• _DESCRIPTION OF THE TASK_
Return each of the following records line for line, with no changes.

[Items in a dataset]
— Start —

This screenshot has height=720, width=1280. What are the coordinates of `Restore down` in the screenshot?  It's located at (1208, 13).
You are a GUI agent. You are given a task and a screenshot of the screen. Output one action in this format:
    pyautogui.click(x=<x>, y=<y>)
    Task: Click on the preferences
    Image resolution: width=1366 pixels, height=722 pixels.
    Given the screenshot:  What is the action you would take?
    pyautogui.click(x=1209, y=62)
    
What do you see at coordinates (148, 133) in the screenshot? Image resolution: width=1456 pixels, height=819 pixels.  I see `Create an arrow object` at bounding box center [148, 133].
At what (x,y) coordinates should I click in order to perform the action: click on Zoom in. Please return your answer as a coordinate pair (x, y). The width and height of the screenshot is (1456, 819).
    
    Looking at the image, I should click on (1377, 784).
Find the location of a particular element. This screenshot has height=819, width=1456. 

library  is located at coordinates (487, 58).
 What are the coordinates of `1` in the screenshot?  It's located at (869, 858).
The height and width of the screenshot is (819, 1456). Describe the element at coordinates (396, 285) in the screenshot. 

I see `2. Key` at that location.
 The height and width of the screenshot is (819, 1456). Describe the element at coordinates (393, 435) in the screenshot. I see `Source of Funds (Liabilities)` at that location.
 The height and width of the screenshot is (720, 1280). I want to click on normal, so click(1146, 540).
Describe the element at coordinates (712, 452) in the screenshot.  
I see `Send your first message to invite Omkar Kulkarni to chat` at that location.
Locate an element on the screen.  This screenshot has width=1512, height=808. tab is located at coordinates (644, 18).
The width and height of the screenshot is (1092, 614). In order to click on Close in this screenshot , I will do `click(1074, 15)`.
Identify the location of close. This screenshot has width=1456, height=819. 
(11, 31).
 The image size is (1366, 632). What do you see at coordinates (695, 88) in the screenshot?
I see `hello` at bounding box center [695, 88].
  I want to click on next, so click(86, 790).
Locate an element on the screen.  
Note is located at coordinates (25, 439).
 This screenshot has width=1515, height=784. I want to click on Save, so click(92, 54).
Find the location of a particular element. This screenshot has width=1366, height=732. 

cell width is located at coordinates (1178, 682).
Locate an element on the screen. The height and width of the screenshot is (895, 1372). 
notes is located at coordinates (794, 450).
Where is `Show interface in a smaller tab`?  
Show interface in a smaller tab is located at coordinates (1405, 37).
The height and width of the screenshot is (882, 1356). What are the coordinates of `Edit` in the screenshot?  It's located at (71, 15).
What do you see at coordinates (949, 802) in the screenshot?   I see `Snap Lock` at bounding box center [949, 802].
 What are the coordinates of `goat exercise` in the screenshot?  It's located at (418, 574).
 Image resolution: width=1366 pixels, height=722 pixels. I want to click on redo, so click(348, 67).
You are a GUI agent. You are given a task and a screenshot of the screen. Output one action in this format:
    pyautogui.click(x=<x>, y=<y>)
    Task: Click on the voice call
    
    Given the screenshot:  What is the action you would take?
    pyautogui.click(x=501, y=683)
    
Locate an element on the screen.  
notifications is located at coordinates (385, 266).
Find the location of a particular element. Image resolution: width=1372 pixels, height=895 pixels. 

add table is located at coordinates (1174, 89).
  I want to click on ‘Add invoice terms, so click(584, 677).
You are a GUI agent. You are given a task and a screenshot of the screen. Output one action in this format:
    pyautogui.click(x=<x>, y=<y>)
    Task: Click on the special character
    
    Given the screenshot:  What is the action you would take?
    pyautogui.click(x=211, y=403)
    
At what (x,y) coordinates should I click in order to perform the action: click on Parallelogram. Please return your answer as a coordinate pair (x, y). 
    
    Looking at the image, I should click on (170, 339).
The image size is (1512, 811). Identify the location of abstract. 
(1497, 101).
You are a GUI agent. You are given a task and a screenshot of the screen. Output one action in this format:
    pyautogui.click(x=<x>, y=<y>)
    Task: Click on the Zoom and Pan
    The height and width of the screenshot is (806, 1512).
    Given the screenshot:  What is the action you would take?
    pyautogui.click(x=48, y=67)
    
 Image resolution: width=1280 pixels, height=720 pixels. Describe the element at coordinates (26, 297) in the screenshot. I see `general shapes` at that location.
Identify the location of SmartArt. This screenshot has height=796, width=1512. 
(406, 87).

— End —

• _EXERCISE RESPONSE_
This screenshot has height=720, width=1280. What are the coordinates of `Restore down` in the screenshot?  It's located at (1208, 13).
You are a GUI agent. You are given a task and a screenshot of the screen. Output one action in this format:
    pyautogui.click(x=<x>, y=<y>)
    Task: Click on the preferences
    Image resolution: width=1366 pixels, height=722 pixels.
    Given the screenshot:  What is the action you would take?
    pyautogui.click(x=1209, y=62)
    
What do you see at coordinates (148, 133) in the screenshot? Image resolution: width=1456 pixels, height=819 pixels.  I see `Create an arrow object` at bounding box center [148, 133].
At what (x,y) coordinates should I click in order to perform the action: click on Zoom in. Please return your answer as a coordinate pair (x, y). The width and height of the screenshot is (1456, 819).
    
    Looking at the image, I should click on (1377, 784).
Find the location of a particular element. This screenshot has height=819, width=1456. 

library  is located at coordinates (487, 58).
 What are the coordinates of `1` in the screenshot?  It's located at (869, 858).
The height and width of the screenshot is (819, 1456). Describe the element at coordinates (396, 285) in the screenshot. 

I see `2. Key` at that location.
 The height and width of the screenshot is (819, 1456). Describe the element at coordinates (393, 435) in the screenshot. I see `Source of Funds (Liabilities)` at that location.
 The height and width of the screenshot is (720, 1280). I want to click on normal, so click(1146, 540).
Describe the element at coordinates (712, 452) in the screenshot.  
I see `Send your first message to invite Omkar Kulkarni to chat` at that location.
Locate an element on the screen.  This screenshot has width=1512, height=808. tab is located at coordinates (644, 18).
The width and height of the screenshot is (1092, 614). In order to click on Close in this screenshot , I will do `click(1074, 15)`.
Identify the location of close. This screenshot has width=1456, height=819. 
(11, 31).
 The image size is (1366, 632). What do you see at coordinates (695, 88) in the screenshot?
I see `hello` at bounding box center [695, 88].
  I want to click on next, so click(86, 790).
Locate an element on the screen.  
Note is located at coordinates (25, 439).
 This screenshot has width=1515, height=784. I want to click on Save, so click(92, 54).
Find the location of a particular element. This screenshot has width=1366, height=732. 

cell width is located at coordinates (1178, 682).
Locate an element on the screen. The height and width of the screenshot is (895, 1372). 
notes is located at coordinates (794, 450).
Where is `Show interface in a smaller tab`?  
Show interface in a smaller tab is located at coordinates (1405, 37).
The height and width of the screenshot is (882, 1356). What are the coordinates of `Edit` in the screenshot?  It's located at (71, 15).
What do you see at coordinates (949, 802) in the screenshot?   I see `Snap Lock` at bounding box center [949, 802].
 What are the coordinates of `goat exercise` in the screenshot?  It's located at (418, 574).
 Image resolution: width=1366 pixels, height=722 pixels. I want to click on redo, so click(348, 67).
You are a GUI agent. You are given a task and a screenshot of the screen. Output one action in this format:
    pyautogui.click(x=<x>, y=<y>)
    Task: Click on the voice call
    
    Given the screenshot:  What is the action you would take?
    pyautogui.click(x=501, y=683)
    
Locate an element on the screen.  
notifications is located at coordinates (385, 266).
Find the location of a particular element. Image resolution: width=1372 pixels, height=895 pixels. 

add table is located at coordinates (1174, 89).
  I want to click on ‘Add invoice terms, so click(584, 677).
You are a GUI agent. You are given a task and a screenshot of the screen. Output one action in this format:
    pyautogui.click(x=<x>, y=<y>)
    Task: Click on the special character
    
    Given the screenshot:  What is the action you would take?
    pyautogui.click(x=211, y=403)
    
At what (x,y) coordinates should I click in order to perform the action: click on Parallelogram. Please return your answer as a coordinate pair (x, y). 
    
    Looking at the image, I should click on (170, 339).
The image size is (1512, 811). Identify the location of abstract. 
(1497, 101).
You are a GUI agent. You are given a task and a screenshot of the screen. Output one action in this format:
    pyautogui.click(x=<x>, y=<y>)
    Task: Click on the Zoom and Pan
    The height and width of the screenshot is (806, 1512).
    Given the screenshot:  What is the action you would take?
    pyautogui.click(x=48, y=67)
    
 Image resolution: width=1280 pixels, height=720 pixels. Describe the element at coordinates (26, 297) in the screenshot. I see `general shapes` at that location.
Identify the location of SmartArt. This screenshot has height=796, width=1512. 
(406, 87).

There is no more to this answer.